Please return only the lines from the one with "Instruction: Click the" through the final line of the data, unchanged, with pictures omitted.
── INPUT MATERIAL ──
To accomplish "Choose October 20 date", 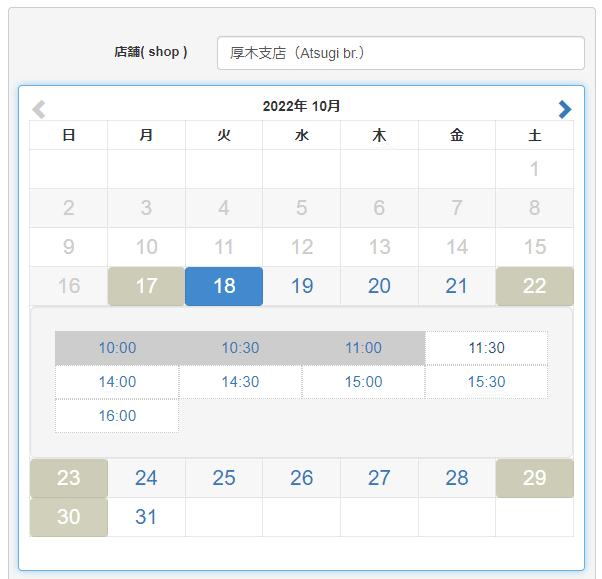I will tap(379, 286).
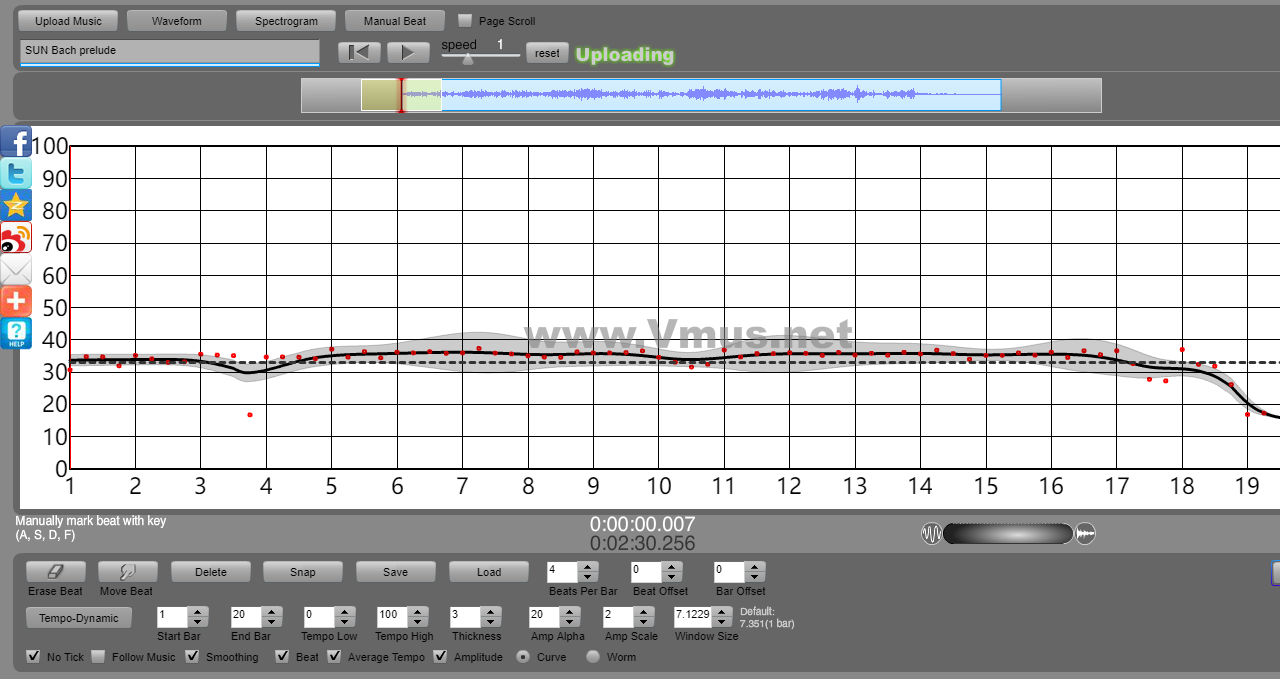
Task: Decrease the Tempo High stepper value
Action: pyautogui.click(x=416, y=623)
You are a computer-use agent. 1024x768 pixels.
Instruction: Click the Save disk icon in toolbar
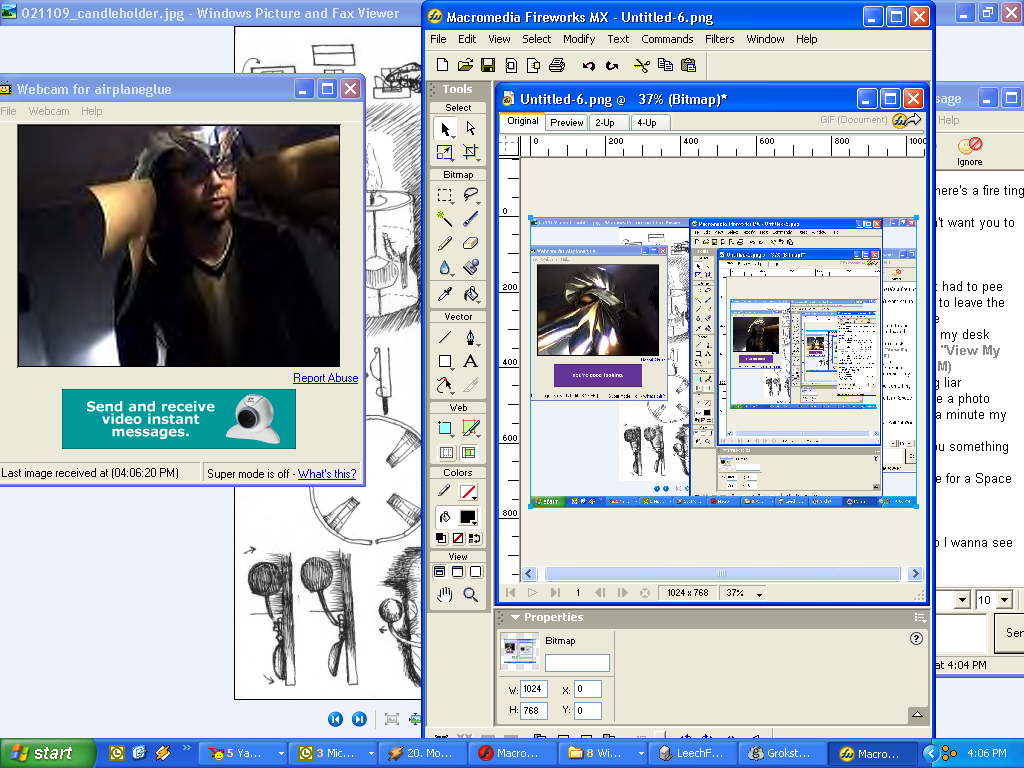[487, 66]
───
▸ FINAL ANSWER
Instruction: Click the Save disk icon in toolbar
[487, 66]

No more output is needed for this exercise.